▸ **Requirement**:
Every line in the records below between the one holding "Click the WCF Service template icon" and the one holding "This screenshot has height=405, width=538.", inclusive, is to be set down exactly; all other lines are to be left out.

▸ **Data to process**:

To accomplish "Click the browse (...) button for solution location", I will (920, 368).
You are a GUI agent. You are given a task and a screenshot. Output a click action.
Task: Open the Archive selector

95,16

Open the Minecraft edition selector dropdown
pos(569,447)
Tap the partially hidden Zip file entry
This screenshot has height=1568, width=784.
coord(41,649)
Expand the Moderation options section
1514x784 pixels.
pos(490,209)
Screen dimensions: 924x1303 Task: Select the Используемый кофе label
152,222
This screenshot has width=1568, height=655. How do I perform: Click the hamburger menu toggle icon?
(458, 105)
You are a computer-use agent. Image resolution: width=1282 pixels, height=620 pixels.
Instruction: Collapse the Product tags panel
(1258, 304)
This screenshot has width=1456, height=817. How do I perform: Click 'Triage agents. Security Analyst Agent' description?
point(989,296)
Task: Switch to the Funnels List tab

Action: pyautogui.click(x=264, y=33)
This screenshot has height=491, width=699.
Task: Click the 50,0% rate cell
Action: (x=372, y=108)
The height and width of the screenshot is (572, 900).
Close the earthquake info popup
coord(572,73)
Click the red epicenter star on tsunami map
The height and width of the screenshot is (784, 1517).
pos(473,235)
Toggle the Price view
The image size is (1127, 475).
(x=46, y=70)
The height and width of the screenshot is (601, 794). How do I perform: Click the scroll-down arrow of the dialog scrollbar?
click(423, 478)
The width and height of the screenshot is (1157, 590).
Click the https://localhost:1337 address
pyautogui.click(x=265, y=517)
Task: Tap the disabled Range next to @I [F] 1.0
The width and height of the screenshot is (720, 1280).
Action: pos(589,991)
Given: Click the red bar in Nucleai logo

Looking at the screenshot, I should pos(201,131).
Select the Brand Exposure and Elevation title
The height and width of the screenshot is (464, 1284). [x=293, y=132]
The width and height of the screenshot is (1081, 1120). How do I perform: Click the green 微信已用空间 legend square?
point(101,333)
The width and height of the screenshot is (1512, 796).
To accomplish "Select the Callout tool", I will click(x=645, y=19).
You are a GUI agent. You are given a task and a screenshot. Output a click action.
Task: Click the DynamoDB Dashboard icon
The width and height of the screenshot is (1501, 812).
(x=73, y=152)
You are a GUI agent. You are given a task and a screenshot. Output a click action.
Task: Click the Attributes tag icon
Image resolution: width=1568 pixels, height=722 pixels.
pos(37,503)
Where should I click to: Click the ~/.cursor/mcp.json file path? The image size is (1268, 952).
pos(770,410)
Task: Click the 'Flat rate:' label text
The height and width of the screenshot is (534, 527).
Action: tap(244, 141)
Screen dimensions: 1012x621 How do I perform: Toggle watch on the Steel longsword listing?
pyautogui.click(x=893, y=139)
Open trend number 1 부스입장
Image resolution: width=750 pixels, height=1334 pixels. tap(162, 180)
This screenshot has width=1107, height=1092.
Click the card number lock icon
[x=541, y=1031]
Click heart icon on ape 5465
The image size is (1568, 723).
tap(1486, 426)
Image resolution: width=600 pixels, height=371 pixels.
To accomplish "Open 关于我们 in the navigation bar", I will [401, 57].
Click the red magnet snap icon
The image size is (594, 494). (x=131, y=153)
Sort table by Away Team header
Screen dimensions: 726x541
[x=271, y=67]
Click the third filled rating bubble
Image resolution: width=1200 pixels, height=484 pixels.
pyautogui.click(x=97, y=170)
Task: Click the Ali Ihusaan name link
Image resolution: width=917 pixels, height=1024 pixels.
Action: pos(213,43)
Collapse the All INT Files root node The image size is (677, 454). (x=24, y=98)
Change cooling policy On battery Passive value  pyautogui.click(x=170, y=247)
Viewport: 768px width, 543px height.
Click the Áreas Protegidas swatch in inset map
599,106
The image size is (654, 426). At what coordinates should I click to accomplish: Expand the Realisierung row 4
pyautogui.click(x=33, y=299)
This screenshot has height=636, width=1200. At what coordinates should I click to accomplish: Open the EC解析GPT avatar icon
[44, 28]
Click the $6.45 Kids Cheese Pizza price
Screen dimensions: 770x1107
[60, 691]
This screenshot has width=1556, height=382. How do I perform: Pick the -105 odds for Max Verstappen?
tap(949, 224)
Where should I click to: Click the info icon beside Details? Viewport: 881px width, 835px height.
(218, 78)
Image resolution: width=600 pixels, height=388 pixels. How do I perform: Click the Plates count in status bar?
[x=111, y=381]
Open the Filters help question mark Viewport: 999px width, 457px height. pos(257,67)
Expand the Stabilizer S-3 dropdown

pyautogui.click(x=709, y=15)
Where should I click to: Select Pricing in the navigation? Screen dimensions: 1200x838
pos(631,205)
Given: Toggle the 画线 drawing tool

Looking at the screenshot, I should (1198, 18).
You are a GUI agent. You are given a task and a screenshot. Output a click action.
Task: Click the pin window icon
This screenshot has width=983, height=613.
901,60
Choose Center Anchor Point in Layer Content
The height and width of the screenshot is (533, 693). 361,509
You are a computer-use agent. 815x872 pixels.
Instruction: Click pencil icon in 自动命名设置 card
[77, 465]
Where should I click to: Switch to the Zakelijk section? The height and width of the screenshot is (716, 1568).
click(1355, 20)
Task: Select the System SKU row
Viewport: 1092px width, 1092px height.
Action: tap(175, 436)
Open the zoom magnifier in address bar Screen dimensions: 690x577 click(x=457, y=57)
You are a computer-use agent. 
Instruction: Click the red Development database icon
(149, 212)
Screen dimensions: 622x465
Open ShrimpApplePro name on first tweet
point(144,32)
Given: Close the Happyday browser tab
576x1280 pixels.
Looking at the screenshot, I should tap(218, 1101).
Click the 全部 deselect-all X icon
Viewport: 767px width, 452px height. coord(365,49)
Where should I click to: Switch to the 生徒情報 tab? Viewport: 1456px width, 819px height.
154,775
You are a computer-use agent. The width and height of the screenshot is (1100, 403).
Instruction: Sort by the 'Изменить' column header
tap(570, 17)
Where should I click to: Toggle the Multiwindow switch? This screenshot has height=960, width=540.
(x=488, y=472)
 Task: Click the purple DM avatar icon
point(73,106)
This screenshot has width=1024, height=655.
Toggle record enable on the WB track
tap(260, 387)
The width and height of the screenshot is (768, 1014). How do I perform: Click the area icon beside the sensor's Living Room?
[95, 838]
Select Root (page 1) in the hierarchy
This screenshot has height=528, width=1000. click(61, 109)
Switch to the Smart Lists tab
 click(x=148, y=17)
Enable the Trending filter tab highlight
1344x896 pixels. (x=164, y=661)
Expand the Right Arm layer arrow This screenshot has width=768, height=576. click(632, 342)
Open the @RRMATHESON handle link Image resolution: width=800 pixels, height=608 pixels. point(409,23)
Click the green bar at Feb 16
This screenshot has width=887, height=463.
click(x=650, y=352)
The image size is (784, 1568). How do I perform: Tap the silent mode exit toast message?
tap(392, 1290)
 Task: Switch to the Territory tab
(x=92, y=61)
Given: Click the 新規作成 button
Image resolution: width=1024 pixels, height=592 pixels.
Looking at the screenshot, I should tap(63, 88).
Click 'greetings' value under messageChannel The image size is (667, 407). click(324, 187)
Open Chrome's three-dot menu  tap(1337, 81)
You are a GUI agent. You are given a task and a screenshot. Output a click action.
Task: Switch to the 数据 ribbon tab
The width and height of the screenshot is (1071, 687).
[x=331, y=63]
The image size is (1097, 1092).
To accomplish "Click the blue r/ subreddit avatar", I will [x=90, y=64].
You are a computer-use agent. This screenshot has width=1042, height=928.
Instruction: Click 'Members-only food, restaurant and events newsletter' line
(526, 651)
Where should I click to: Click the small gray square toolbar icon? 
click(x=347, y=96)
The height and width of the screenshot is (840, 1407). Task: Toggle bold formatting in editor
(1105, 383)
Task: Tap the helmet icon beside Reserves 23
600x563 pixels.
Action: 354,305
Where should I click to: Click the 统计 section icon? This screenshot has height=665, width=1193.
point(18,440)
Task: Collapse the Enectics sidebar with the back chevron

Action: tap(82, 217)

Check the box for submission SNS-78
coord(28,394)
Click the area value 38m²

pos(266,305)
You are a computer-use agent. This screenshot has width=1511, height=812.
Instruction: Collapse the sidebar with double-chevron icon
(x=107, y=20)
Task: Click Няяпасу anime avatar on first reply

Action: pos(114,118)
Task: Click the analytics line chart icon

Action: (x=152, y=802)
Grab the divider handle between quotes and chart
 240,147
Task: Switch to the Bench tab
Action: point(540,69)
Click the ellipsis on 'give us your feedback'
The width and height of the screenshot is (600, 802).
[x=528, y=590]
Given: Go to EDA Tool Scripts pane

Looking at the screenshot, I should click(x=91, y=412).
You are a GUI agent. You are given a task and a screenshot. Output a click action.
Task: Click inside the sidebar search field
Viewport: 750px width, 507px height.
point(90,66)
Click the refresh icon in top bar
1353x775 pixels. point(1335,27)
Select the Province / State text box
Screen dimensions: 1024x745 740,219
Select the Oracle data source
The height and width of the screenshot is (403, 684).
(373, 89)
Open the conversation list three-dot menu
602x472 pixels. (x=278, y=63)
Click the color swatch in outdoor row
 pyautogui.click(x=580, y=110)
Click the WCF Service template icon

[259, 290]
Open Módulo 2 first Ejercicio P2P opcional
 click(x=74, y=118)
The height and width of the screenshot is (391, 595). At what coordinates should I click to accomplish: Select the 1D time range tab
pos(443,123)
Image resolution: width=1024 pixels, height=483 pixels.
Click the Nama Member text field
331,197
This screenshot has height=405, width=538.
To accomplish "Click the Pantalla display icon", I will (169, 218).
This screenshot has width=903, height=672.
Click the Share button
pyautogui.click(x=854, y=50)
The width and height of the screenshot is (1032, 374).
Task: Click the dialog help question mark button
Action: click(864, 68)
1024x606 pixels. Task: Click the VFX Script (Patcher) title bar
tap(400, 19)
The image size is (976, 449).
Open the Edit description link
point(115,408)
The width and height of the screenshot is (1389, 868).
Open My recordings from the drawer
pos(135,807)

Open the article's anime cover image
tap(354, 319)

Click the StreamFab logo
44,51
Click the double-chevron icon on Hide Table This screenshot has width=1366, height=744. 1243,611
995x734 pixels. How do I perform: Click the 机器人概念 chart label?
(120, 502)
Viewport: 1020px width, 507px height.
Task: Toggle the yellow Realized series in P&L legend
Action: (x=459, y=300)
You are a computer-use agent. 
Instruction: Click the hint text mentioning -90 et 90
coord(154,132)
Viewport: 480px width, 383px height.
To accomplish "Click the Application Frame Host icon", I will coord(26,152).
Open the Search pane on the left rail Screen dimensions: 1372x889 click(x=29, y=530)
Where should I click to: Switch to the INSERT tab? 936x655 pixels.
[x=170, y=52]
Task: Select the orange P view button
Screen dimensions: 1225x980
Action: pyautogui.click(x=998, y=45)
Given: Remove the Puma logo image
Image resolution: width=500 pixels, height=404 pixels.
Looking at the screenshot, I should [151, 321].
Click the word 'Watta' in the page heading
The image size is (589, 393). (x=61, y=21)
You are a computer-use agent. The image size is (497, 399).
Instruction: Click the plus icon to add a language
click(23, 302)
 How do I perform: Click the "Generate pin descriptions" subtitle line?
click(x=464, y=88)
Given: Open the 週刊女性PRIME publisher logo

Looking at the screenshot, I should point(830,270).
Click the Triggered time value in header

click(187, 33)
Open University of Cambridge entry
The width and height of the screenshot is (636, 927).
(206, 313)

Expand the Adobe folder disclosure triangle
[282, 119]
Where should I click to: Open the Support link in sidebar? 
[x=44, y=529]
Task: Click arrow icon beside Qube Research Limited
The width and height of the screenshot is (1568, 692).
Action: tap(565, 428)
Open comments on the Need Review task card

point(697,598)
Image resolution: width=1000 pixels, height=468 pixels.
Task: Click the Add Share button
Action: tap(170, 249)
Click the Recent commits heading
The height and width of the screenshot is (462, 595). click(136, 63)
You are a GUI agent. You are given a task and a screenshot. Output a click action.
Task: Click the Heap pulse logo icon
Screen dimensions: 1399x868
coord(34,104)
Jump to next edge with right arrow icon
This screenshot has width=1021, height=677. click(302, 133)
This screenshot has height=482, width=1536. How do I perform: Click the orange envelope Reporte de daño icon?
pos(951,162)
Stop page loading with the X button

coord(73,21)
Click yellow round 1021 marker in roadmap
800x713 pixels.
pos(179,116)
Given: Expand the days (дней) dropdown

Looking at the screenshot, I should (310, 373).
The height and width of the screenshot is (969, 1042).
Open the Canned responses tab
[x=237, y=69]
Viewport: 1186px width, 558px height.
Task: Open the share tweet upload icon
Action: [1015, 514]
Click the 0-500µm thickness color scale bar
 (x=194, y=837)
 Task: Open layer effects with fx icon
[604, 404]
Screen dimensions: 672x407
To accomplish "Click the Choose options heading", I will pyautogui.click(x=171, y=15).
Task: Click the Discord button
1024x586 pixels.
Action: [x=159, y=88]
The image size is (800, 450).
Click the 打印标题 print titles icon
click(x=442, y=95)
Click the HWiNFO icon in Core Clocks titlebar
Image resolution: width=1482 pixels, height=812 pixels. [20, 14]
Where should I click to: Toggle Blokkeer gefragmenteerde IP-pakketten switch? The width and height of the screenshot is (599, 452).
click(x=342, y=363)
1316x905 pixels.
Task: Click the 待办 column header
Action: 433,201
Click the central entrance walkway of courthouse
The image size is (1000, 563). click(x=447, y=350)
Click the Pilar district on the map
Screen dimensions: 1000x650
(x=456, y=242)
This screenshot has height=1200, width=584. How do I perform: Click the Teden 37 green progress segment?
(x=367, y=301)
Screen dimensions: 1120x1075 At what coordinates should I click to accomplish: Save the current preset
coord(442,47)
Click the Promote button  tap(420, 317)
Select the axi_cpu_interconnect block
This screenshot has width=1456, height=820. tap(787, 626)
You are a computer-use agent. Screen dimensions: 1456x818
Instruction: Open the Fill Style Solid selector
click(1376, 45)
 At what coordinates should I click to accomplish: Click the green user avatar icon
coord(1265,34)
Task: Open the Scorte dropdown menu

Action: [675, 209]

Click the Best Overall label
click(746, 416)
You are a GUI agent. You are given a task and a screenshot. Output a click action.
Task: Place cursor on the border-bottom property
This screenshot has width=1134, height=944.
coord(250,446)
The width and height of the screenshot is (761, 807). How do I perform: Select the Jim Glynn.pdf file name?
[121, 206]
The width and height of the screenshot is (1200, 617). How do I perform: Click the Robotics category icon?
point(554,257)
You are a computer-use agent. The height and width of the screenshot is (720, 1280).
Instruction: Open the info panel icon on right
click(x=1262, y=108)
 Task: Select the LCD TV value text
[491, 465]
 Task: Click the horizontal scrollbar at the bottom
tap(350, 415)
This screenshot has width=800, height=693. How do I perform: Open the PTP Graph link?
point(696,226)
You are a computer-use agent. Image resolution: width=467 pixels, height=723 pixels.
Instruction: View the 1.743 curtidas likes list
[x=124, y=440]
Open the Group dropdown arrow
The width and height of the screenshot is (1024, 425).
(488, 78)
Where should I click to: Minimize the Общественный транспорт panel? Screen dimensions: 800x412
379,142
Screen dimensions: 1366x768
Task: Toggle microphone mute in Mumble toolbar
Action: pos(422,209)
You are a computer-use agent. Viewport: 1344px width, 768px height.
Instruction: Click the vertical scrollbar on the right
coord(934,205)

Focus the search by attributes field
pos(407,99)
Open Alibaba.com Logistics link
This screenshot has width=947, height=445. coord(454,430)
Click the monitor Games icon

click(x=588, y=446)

▸ **Your solution**:
Click the WCF Service template icon

[259, 290]
Open Módulo 2 first Ejercicio P2P opcional
 click(x=74, y=118)
The height and width of the screenshot is (391, 595). At what coordinates should I click to accomplish: Select the 1D time range tab
pos(443,123)
Image resolution: width=1024 pixels, height=483 pixels.
Click the Nama Member text field
331,197
This screenshot has height=405, width=538.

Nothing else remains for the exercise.